On June 11, 1970, 10 weeks after Stokes died, Chicago Bears running back Brian Piccolo lost his battle with brain cancer. Barely a year later, “Brian’s Song,” starring James Caan as Piccolo and Billy Dee Williams as Gale Sayers, became a made-for-TV classic, showing the depth of friendship and love between two teammates, one black, one white.

It took until 1973 for Hollywood to get around to filming Stokes’ story. The low-budget movie “Big Mo” was released theatrically to lukewarm reviews and isn’t commercially available on tape or DVD. Bernie Casey and Bo Svenson played Stokes and Twyman, respectively.

The caliber of the production couldn’t touch the bond between the two teammates, one black, one white.

Pivotal game marked beginning of end for Lakers in state

The end of Stokes’ meteoric career, in that season finale of 1957-58, was the beginning of the end for the Lakers in Minneapolis, too. For the first time since their inception 10 years earlier, they failed to make the playoffs.

Attendance was down, complicated by schedule conflicts that bounced the team from the Auditorium to the Armory or into St. Paul for home games. After this 19-53 finish, the Lakers would go 33-39 in 1958-59 and 25-50 the following year before owner Bob Short leveraged a deal with the NBA to move to Los Angeles.

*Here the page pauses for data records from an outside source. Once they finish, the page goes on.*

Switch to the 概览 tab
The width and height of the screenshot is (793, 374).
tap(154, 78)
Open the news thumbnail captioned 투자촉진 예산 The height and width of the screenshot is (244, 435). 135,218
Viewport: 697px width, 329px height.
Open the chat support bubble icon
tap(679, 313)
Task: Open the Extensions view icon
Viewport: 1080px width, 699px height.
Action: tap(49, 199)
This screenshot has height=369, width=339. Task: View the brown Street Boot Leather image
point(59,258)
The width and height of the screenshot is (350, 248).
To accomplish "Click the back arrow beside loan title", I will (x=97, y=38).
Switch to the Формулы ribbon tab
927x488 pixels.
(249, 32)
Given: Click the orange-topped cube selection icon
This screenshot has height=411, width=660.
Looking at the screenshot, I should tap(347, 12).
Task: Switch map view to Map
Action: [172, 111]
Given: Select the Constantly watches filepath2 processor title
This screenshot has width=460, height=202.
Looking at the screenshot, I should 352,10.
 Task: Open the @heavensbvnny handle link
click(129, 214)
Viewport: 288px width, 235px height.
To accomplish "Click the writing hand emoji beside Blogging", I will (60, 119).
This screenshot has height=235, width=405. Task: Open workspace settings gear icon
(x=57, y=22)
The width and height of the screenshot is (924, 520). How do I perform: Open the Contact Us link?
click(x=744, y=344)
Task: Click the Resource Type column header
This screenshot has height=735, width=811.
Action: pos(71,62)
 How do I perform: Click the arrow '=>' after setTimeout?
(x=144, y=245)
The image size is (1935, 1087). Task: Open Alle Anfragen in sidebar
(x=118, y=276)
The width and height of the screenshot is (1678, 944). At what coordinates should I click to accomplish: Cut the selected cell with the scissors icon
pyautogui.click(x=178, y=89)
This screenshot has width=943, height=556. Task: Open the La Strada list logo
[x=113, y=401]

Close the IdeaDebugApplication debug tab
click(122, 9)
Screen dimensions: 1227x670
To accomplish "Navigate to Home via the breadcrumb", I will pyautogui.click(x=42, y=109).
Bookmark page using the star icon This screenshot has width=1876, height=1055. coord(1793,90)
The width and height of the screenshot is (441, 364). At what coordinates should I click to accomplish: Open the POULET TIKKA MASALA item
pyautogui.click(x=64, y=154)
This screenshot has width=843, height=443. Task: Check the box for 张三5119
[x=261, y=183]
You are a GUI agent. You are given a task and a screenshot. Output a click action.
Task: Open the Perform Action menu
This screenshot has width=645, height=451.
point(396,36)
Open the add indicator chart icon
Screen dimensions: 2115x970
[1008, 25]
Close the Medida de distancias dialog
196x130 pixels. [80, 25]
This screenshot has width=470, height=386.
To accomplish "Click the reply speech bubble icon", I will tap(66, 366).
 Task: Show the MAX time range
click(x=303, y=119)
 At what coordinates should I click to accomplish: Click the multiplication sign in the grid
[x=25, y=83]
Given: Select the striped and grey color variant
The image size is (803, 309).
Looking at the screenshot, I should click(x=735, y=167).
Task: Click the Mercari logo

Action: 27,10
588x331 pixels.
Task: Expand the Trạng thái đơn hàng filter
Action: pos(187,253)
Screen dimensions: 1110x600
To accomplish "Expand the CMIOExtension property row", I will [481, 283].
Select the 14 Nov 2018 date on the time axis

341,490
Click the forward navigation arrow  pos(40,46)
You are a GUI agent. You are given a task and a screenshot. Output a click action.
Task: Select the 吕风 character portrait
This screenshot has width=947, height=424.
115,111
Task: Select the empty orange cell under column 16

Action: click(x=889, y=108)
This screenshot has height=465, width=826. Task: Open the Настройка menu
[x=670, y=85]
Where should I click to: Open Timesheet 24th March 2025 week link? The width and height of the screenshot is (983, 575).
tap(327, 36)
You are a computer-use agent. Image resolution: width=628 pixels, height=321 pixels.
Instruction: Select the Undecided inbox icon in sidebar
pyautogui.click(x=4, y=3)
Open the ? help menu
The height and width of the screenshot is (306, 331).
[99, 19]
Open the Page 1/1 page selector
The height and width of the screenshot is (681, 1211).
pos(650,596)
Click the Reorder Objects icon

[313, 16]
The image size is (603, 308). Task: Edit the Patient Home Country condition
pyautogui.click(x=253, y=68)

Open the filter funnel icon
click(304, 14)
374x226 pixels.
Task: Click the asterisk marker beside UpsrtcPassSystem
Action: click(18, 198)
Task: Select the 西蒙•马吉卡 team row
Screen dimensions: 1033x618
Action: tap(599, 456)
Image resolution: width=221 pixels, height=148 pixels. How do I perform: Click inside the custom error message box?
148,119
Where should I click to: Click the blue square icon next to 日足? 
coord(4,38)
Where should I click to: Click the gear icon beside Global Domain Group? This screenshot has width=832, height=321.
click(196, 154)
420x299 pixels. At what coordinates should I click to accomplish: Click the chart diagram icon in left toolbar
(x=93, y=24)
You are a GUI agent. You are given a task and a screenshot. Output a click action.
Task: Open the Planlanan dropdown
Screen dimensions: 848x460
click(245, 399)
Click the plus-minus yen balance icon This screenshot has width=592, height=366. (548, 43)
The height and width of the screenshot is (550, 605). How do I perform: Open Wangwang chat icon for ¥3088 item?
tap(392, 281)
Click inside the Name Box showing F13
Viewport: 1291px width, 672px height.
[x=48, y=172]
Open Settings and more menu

As Kundla absorbed the setback in March 1958, his team scattered too soon for the summer, he told the Tribune’s Canton of his hopes for reviving the team: “Tomorrow, I will leave for the NCAA tournament in Lexington, Ky., where I will have another look at Archie Dees of Indiana. We have the first and ninth draft choices, and we are after two big forwards. We need a man who can stop the other team’s good man and give us 15 points a game. Dees is 6-8.” The memory of what Stokes, less than 24 hours earlier, had done to his club was fresh in Kundla’s mind. Twenty-four points. Nineteen rebounds. Moves of a point guard. On draft day, the Lakers gambled on an underclassman from Seattle making noise with his own size, strength and agility.

Over all or parts of the next 14 seasons — two in Minnesota, the rest in California — Elgin Baylor averaged 27.4 points and 13.5 rebounds. He went into the Hall of Fame as soon as he was eligible, has a reserved spot on every all-NBA anniversary team that gets named and still is an icon around the league, spending the past 22 years as vice president of basketball operations for the Los Angeles Clippers.

Things might have gone something like that for Maurice Stokes, but for that night 50 years ago in Minneapolis.